FW: Plane-2-only string i18nguy supplementary-test page

From: Tex via Unicode <unicode_at_unicode.org>
Date: Mon, 13 Nov 2017 21:45:53 -0800

 

I am the author of the supplementary-test page on i18nguy.com.

 

The method for choosing the characters is described on the page, so isn’t a mystery. See below.

I do not believe any of the characters are offensive, although context matters greatly and languages evolve, so it is possible that a character can gain an offensive meaning or usage at any time.

Consider the humble eggplant…

 

The page was created to offer values for testing supplementary characters with values that would justify fixing any problems they uncover.
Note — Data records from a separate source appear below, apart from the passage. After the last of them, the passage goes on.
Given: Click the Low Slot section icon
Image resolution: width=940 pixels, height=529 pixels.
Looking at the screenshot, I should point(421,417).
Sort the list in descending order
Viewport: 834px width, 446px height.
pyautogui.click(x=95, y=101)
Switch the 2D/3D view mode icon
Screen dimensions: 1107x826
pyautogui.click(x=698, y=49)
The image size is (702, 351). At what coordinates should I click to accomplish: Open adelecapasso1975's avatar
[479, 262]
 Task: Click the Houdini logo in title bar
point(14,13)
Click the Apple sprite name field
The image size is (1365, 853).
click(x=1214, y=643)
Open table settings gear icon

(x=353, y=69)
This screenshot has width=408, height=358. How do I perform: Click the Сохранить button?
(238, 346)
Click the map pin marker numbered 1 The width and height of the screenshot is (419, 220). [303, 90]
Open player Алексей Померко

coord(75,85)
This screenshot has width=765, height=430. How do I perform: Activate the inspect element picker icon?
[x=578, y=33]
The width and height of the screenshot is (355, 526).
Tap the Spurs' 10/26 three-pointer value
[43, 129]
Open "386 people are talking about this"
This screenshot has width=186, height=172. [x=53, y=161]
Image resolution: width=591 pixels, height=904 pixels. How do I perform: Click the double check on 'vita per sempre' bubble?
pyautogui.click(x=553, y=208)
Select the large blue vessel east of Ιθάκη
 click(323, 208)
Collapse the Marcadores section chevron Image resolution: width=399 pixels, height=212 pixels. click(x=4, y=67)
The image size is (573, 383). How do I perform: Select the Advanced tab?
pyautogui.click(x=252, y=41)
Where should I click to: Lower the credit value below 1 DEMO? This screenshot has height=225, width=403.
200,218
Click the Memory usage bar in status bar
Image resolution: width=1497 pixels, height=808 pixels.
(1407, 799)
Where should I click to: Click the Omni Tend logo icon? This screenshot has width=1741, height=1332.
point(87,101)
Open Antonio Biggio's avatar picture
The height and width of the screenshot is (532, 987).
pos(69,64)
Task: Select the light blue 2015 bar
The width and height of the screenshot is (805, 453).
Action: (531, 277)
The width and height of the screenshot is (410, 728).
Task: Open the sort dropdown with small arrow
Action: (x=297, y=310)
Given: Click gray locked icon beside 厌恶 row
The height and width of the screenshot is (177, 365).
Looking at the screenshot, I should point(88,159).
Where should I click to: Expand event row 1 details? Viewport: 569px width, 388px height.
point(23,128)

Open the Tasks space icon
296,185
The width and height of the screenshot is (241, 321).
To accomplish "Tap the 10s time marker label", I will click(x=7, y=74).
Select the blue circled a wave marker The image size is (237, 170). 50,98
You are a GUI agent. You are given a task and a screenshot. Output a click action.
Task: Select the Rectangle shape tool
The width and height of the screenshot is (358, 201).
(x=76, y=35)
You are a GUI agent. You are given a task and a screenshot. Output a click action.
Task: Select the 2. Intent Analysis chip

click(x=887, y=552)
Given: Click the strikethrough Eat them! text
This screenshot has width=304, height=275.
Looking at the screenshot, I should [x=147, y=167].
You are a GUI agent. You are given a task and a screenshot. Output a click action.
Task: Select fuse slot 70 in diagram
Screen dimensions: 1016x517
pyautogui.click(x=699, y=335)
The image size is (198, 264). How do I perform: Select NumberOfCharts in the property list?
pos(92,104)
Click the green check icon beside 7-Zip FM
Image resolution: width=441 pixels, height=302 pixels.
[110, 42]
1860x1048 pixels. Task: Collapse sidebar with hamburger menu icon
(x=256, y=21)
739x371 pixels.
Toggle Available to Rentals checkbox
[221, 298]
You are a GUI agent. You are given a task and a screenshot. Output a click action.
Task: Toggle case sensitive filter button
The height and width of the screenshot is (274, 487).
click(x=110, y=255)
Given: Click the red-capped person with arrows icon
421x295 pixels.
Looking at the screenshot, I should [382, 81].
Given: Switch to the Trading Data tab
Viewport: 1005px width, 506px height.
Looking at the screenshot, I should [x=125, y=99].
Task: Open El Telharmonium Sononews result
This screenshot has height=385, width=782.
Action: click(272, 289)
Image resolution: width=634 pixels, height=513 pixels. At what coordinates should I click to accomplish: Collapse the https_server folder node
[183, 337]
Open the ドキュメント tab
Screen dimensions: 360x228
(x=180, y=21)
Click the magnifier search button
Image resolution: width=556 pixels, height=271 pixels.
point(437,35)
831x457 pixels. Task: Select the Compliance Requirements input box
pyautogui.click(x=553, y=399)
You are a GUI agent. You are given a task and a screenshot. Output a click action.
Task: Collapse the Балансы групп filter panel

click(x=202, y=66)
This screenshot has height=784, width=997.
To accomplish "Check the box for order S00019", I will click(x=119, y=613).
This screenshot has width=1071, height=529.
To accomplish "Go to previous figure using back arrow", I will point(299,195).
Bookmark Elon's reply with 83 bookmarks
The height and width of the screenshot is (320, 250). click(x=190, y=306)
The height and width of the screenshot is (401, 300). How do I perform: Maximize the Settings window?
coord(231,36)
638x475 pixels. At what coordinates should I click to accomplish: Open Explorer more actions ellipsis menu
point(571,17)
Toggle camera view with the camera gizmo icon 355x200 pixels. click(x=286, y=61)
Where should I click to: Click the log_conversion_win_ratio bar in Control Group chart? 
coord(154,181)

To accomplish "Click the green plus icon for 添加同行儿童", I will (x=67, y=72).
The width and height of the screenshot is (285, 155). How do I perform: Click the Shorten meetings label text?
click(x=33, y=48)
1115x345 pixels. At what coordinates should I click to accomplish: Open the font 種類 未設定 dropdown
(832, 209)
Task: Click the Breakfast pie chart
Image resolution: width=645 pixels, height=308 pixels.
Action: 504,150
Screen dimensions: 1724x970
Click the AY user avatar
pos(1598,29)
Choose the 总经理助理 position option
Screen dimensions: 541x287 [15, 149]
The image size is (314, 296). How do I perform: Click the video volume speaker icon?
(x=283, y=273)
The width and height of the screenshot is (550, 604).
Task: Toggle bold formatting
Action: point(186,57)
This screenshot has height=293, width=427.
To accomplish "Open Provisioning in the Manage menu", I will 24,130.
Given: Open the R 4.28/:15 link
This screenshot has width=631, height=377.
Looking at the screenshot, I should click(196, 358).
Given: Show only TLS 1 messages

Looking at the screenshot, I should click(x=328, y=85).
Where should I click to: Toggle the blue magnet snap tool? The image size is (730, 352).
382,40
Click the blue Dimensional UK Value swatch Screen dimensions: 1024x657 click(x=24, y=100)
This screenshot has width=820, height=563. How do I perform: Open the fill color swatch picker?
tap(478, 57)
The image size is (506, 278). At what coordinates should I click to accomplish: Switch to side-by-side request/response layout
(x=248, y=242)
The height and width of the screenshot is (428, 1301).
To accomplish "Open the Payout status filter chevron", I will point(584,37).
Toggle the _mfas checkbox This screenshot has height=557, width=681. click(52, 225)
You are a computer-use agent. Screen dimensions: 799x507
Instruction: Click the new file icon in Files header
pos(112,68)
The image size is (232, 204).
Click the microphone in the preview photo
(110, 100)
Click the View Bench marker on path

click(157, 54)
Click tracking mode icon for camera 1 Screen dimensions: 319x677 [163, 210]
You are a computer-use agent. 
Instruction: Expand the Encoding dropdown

The values are probably not the best choice for demonstrating and marketing fonts, the usage Peter is looking for.

 

Here is an excerpt from the page:

 

In 2005, the IRG (Ideographic Rapporteur Group) <http://www.cse.cuhk.edu.hk/~irg/index.htm> identified a set ideographs, called the Ideographic International Core (IICore) <http://appsrv.cse.cuhk.edu.hk/~irg/irg/IICore/IICore.htm> . The 10,000 ideographs in the IICore are the most frequently used characters that would cover the vast majority of modern texts in all locales where ideographs are used. This collection is intended for use in devices with limited resources, such as mobile phones.

Test Characters

To have characters that are good for testing software support for the Supplementary Plane, I extracted the 62 characters from the IICORE that are in the Supplementary Plane. These characters have the properties that:

· Being in IICORE they are used frequently enough to be a minimum requirement for software supporting ideographs

· They are in the Supplementary Plane and will test support for code points above U+FFFF

· They are not "oddball" values. If using them uncovers a problem, fixing the problem is inherently justified.

 

 

Tex

 

 

From: Unicode [mailto:unicode-bounces_at_unicode.org] On Behalf Of Philippe Verdy via Unicode
Sent: Monday, November 13, 2017 12:58 PM
To: James Kass
Cc: Peter Constable; Unicode list
Subject: Re: Plane-2-only string

 

 

2017-11-13 21:48 GMT+01:00 James Kass <jameskasskrv_at_gmail.com>:

Peter Constable wrote,

>> May be this test page ?
>>
>> http://www.i18nguy.com/unicode/supplementary-test.html
>
> Thanks. I’d need to know _at least something_ about what the characters
> signify, though, to have a sense of whether there’s anything potentially
> offensive.

The Plane 2 characters on that page appear to be random.

 

That's probable but the authors claim these are common characters. It's possible they collected statistics from some corpus to find some of the most widely used characters in Plane 2, without needing to understand what they would mean if they are put side by side (I had noted already that there was no punctuation at all, and the exposed collection is too long for a typical Chinese text, and in fact I would expect the presence of some CJK punctuations.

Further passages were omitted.